What's interesting, though, is that the genetic input of the Neanderthals was asymmetrical.  Of the Neanderthal markers we carry around, none are on the Y chromosome, indicating that something blocked any contribution of Y-chromosomal genes from our Neanderthal forebears.  It's possible that the answer is simple -- that most inter-species matings were between "modern" human men and Neanderthal women.  But now a new study from The American Journal of Human Genetics, by Fernando Mendez, G. David Poznik, and Carlos Bustamante (of Stanford University), and Sergi Castellano (of the Max Planck Institute for Evolutionary Anthropology) has suggested another reason the Neanderthal Y chromosome didn't survive; mutations that caused male hybrid fetuses to spontaneously miscarry.

The authors write:

Sequencing the genomes of extinct hominids has reshaped our understanding of modern human origins.  Here, we analyze ∼120 kb of exome-captured Y-chromosome DNA from a Neandertal individual from El Sidrón, Spain.  We investigate its divergence from orthologous chimpanzee and modern human sequences and find strong support for a model that places the Neandertal lineage as an outgroup to modern human Y chromosomes—including A00, the highly divergent basal haplogroup.  We estimate that the time to the most recent common ancestor (TMRCA) of Neandertal and modern human Y chromosomes is ∼588 thousand years ago (kya)...  This is ∼2.1 times longer than the TMRCA of A00 and other extant modern human Y-chromosome lineages.  This estimate suggests that the Y-chromosome divergence mirrors the population divergence of Neandertals and modern human ancestors, and it refutes alternative scenarios of a relatively recent or super-archaic origin of Neandertal Y chromosomes.  The fact that the Neandertal Y we describe has never been observed in modern humans suggests that the lineage is most likely extinct.  We identify protein-coding differences between Neandertal and modern human Y chromosomes, including potentially damaging changes to PCDH11Y, TMSB4Y, USP9Y, and KDM5D.  Three of these changes are missense mutations in genes that produce male-specific minor histocompatibility (H-Y) antigens. Antigens derived from KDM5D, for example, are thought to elicit a maternal immune response during gestation.  It is possible that incompatibilities at one or more of these genes played a role in the reproductive isolation of the two groups.

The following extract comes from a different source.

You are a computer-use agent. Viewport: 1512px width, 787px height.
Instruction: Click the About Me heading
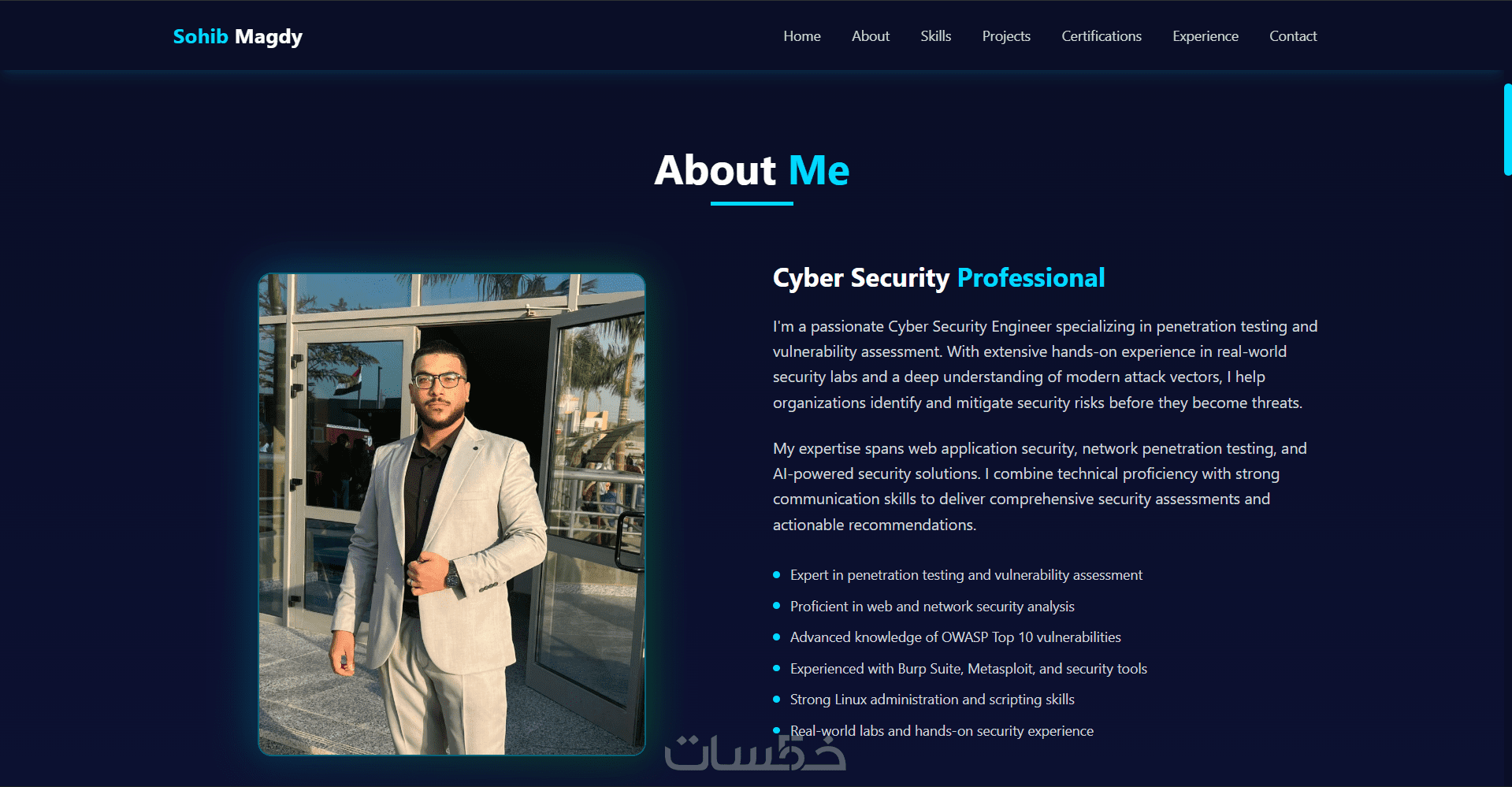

Which is an interesting hypothesis.  It's possible, of course, that there was more than one thing going on, here; there may also have been a skewed distribution of genders in inter-species matings as well as a higher death rate in male children of male Neanderthals and female "modern" humans.   In fact, genetics and culture can sometimes create a feedback loop; the taboo in traditional Basque society against Basque women marrying non-Basque men is thought in part to have come from the high frequency amongst the Basques of the Rh negative blood group allele, resulting in children of Basque women (likely to be Rh negative) and non-Basque men (likely to be Rh positive) having a higher probability of dying of Rh incompatibility syndrome.

So sometimes cultural norms and genetics can intertwine in curious ways.

In any case, that's today's science story, tying together anthropology, genetics, and evolutionary biology, all particular fascinations of mine.  And the fact that it could well be talking about some of my own ancestry adds a nice twist.  Hopefully my forebears will forgive me for my jab about running around naked.  Maybe the most Neanderthal thing about me is that I play the flute.  Kind of turns the "cave man" trope upside down, doesn't it?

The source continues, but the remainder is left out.